MEMORY INTERFACE SIMULATOR:
A COMPUTER DESIGN AID

By D. S. Taylor, T. Williams,
and J. E. Weatherbee
Computer Sciences Corporation
Field Service Division
Aerospace Systems Center
8300 S. Whitesburg Drive
Huntsville, Alabama 35802

October 6, 1972

Prepared for

NASA-GEORGE C. MARSHALL SPACE FLIGHT CENTER
Marshall Space Flight Center, Alabama 35812
This report presents the results of a study conducted with a digital simulation model being used in the design of the Automatically Reconfigurable Modular Multiprocessor System (ARMMS), a candidate computer system for future manned and unmanned space missions. The model simulates the activity involved as instructions are fetched from random access memory (RAM) for execution in one of the system central processing units (CPUs). Microprogrammed CPU's were assumed for this study and a series of model runs were made which measured instruction execution time under various assumptions pertaining to the CPU's and the interface between the CPU's and RAM. Design tradeoffs are presented in the following areas:

1) bus widths
2) CPU microprogram read only memory cycle time
3) multiple instruction fetch
4) instruction mix

Spaceborne Computer
Central Processing Unit
Configuration
Interface
Microprogram
Random Access Memory
Read Only Memory
Simulation

Mr. B. Hodges
Computer Systems & Simulation Division
MSFC/Computation Laboratory
Unclassified-Unlimited
# TABLE OF CONTENTS

<table>
<thead>
<tr>
<th>SECTION</th>
<th>Title</th>
<th>Page</th>
</tr>
</thead>
<tbody>
<tr>
<td>I</td>
<td>INTRODUCTION</td>
<td>1</td>
</tr>
<tr>
<td>II</td>
<td>SYSTEM CONFIGURATION ASSUMPTIONS</td>
<td>3</td>
</tr>
<tr>
<td></td>
<td>A. Memory-CPE Interface</td>
<td>3</td>
</tr>
<tr>
<td></td>
<td>B. Central Processing Units</td>
<td>3</td>
</tr>
<tr>
<td></td>
<td>C. Fetch Cycle</td>
<td>4</td>
</tr>
<tr>
<td>III</td>
<td>MEMORY INTERFACE SIMULATION MODEL</td>
<td>8</td>
</tr>
<tr>
<td></td>
<td>A. General</td>
<td>8</td>
</tr>
<tr>
<td></td>
<td>B. Baseline Interface Parameters</td>
<td>10</td>
</tr>
<tr>
<td>IV</td>
<td>CONFIGURATION TRADEOFFS</td>
<td>12</td>
</tr>
<tr>
<td></td>
<td>A. Bus Widths</td>
<td>12</td>
</tr>
<tr>
<td></td>
<td>B. MROM Execution Times</td>
<td>12</td>
</tr>
<tr>
<td></td>
<td>C. Multiple Instruction Fetch</td>
<td>12</td>
</tr>
<tr>
<td></td>
<td>D. Long/Short Instruction Execution Time and Instruction Mix</td>
<td>16</td>
</tr>
<tr>
<td>V</td>
<td>CONCLUSIONS</td>
<td>19</td>
</tr>
</tbody>
</table>
ACKNOWLEDGEMENT

The authors wish to acknowledge the project monitor, Mr. B. Hodges (S&E-COMP-S) for technical contributions and liaison work with Astrionics Laboratory and also his helpful discussions throughout the duration of this project.
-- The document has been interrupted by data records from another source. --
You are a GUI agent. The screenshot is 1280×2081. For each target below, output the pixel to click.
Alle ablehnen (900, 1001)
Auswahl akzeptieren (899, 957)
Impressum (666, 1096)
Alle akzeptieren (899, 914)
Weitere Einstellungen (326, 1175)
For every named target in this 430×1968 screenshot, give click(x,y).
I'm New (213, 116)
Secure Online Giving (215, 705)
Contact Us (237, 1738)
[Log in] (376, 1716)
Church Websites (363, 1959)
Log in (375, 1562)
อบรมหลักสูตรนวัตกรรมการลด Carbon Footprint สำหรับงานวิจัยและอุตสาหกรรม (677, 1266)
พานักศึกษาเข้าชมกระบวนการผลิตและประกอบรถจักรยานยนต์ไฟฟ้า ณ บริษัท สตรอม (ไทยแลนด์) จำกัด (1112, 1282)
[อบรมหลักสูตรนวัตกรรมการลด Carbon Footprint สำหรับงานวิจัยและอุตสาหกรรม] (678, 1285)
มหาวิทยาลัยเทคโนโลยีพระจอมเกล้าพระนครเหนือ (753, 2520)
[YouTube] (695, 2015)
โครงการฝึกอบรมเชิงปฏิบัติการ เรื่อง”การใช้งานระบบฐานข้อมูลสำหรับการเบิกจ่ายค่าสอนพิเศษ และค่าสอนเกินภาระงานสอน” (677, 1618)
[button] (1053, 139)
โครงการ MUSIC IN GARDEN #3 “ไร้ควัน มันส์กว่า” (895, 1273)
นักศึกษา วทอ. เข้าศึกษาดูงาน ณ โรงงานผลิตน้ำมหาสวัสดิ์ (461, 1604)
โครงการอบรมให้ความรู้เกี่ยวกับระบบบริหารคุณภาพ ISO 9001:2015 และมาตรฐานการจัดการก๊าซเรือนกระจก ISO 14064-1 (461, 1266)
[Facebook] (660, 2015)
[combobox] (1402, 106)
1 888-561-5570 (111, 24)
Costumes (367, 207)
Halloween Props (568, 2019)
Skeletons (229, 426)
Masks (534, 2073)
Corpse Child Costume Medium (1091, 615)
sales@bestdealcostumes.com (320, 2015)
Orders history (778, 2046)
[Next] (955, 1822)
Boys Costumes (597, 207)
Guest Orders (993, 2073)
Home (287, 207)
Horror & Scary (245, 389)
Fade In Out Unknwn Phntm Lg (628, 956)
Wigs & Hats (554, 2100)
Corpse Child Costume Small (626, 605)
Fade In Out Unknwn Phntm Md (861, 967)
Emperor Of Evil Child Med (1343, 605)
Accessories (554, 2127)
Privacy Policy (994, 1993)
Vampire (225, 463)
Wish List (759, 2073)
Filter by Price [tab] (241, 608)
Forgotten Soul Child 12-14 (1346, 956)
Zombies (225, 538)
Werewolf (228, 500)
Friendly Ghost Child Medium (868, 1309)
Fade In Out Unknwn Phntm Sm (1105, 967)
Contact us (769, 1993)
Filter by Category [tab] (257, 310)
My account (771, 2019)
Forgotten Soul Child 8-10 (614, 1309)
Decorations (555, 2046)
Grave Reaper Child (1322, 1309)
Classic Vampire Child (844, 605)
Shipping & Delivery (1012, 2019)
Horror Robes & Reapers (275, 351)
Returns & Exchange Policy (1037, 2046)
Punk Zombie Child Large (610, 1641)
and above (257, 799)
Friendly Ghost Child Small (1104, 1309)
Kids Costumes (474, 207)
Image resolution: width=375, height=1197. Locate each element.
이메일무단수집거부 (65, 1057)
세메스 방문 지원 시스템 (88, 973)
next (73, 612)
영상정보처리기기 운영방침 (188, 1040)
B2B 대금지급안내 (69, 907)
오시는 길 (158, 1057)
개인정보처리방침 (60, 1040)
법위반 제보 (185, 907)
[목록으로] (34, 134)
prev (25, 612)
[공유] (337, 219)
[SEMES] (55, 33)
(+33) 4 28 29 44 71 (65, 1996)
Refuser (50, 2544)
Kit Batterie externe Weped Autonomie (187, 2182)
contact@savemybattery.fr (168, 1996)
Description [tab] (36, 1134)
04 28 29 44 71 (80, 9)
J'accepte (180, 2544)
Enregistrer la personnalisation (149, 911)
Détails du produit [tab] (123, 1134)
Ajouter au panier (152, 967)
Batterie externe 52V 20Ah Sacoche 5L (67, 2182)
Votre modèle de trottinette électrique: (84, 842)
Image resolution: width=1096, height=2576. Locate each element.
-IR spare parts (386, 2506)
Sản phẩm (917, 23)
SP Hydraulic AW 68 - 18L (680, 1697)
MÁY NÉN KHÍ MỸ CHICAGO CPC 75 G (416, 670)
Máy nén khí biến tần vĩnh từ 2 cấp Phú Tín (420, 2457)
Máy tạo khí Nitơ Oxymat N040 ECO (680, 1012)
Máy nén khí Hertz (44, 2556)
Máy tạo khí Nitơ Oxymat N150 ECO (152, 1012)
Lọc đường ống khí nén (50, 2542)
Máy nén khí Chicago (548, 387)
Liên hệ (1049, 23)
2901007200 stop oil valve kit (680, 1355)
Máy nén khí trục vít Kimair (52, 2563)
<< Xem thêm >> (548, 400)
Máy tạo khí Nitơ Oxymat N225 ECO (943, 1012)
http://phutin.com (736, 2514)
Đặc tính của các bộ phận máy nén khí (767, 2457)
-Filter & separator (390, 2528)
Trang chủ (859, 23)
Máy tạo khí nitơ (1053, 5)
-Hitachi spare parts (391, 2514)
Thanks is also due to Dr. J.B. White (S&E-ASTR-CA) for his continued cooperation and encouragement during the course of this work.
SUMMARY

The Astronics Laboratory of the Marshall Space Flight Center, Huntsville, Alabama, is currently designing a spaceborne computer system, the Automatically Reconfigurable Modular Multiprocessor System (ARMMS). This report presents the results of a study conducted with a digital simulation model being used in the ARMMS design. The model simulates the activity involved as instructions are fetched from random access memory (RAM) for execution in one of the system central processing units (CPU's).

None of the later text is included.